%%

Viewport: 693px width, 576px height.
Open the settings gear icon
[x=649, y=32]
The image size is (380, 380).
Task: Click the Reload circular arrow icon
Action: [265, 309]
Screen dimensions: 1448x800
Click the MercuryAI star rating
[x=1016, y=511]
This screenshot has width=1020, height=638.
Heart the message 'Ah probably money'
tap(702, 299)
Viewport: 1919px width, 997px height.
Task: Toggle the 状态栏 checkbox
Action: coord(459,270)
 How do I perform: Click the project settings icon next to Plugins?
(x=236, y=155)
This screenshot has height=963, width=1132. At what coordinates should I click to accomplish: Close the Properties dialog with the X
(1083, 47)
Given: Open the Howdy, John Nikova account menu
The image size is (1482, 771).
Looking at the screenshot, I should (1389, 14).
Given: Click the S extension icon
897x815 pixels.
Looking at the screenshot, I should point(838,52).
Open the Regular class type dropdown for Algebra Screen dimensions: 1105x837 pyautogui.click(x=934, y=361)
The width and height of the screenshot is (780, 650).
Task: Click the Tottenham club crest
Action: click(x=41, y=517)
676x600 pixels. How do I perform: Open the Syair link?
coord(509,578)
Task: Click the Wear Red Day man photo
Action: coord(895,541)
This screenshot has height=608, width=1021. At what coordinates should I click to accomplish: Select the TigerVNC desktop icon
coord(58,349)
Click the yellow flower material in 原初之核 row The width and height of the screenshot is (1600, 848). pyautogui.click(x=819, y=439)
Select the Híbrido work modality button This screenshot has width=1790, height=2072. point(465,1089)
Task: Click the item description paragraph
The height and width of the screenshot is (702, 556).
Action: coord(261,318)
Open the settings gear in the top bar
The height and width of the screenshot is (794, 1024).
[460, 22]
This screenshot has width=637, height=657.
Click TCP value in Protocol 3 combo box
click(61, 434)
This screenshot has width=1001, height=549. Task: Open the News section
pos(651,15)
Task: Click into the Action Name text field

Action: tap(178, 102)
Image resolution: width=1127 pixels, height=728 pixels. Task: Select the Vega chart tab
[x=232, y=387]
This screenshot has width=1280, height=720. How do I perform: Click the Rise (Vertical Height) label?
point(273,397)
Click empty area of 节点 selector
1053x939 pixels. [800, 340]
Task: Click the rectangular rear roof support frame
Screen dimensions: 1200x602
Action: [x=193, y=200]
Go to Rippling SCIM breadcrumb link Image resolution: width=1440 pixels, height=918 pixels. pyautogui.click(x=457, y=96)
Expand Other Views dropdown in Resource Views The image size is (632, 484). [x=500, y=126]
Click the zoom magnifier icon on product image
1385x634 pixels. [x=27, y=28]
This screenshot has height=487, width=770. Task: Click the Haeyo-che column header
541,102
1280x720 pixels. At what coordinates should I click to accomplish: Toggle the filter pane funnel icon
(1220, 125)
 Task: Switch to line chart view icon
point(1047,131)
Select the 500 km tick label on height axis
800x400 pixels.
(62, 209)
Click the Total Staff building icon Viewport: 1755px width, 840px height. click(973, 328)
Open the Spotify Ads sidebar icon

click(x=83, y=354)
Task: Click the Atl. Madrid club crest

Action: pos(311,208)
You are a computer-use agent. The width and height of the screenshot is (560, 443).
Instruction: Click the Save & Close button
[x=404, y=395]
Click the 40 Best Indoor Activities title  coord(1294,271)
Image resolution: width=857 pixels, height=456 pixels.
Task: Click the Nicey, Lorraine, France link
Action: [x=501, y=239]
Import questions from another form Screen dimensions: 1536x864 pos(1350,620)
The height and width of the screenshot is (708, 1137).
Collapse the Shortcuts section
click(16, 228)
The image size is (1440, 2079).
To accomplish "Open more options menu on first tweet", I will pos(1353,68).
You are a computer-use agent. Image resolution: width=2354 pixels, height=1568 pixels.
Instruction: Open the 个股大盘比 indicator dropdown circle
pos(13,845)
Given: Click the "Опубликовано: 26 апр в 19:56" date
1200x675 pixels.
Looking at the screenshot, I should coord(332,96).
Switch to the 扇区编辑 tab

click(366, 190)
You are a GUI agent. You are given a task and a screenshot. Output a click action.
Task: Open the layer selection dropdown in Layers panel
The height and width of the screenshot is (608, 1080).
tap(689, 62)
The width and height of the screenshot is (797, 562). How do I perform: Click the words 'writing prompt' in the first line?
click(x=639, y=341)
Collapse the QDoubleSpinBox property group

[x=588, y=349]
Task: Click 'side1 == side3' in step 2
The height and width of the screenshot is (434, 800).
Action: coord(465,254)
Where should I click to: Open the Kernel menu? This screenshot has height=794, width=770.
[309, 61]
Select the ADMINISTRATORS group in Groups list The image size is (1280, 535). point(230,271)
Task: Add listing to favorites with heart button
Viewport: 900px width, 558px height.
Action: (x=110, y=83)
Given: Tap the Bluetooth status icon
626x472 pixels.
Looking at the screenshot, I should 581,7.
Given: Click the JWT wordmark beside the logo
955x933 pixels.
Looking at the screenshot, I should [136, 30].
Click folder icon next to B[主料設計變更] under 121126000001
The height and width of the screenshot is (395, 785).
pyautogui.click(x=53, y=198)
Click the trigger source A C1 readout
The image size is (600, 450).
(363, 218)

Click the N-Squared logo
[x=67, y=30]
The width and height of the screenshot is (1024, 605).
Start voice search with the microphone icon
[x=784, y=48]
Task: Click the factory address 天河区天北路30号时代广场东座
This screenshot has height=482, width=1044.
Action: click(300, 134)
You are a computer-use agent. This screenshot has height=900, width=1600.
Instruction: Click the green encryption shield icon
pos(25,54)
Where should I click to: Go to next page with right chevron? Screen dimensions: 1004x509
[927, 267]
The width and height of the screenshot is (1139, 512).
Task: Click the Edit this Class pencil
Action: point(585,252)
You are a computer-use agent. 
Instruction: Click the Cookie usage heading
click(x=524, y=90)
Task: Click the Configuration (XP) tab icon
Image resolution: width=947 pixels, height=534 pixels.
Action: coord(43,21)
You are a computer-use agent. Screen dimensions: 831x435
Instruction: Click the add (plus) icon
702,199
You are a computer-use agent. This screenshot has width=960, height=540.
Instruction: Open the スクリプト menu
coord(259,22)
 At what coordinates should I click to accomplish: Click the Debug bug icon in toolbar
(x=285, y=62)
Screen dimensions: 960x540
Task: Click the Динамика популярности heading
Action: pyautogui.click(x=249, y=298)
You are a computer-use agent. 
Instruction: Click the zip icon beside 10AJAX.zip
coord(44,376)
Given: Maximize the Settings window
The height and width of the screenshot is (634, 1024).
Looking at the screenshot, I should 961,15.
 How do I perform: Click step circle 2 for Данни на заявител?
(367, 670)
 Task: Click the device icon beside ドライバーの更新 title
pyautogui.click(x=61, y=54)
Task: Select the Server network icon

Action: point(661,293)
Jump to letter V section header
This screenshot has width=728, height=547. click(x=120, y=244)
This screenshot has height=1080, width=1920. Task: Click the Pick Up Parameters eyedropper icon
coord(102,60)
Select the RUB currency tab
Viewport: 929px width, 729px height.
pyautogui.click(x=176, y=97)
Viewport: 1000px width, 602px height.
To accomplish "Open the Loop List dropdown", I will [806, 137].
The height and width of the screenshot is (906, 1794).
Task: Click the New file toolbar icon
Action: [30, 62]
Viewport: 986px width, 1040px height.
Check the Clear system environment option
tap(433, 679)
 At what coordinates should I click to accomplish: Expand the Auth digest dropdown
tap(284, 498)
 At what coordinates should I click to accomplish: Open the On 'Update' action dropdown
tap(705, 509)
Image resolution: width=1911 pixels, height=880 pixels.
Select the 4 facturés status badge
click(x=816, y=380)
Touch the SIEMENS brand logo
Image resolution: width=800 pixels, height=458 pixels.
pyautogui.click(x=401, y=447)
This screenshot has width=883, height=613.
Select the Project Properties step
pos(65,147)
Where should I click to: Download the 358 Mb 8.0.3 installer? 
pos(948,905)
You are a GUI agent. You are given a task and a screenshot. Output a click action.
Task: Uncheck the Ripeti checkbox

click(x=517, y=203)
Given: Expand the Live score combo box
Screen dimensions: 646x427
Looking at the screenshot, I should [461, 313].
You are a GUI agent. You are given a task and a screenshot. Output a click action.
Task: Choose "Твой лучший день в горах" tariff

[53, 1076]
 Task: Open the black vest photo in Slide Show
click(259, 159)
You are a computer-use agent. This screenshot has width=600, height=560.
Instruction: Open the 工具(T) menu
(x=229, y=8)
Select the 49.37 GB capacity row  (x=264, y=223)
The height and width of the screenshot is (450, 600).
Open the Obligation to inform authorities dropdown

%%

> **AIM OF THE EXERCISE**
Beginning at the line that contains "This screenshot has width=883, height=613." and ending at the last line above, copy each line without any change.

> **TASK RESPONSE**
This screenshot has width=883, height=613.
Select the Project Properties step
pos(65,147)
Where should I click to: Download the 358 Mb 8.0.3 installer? 
pos(948,905)
You are a GUI agent. You are given a task and a screenshot. Output a click action.
Task: Uncheck the Ripeti checkbox

click(x=517, y=203)
Given: Expand the Live score combo box
Screen dimensions: 646x427
Looking at the screenshot, I should [461, 313].
You are a GUI agent. You are given a task and a screenshot. Output a click action.
Task: Choose "Твой лучший день в горах" tariff

[53, 1076]
 Task: Open the black vest photo in Slide Show
click(259, 159)
You are a computer-use agent. This screenshot has width=600, height=560.
Instruction: Open the 工具(T) menu
(x=229, y=8)
Select the 49.37 GB capacity row  (x=264, y=223)
The height and width of the screenshot is (450, 600).
Open the Obligation to inform authorities dropdown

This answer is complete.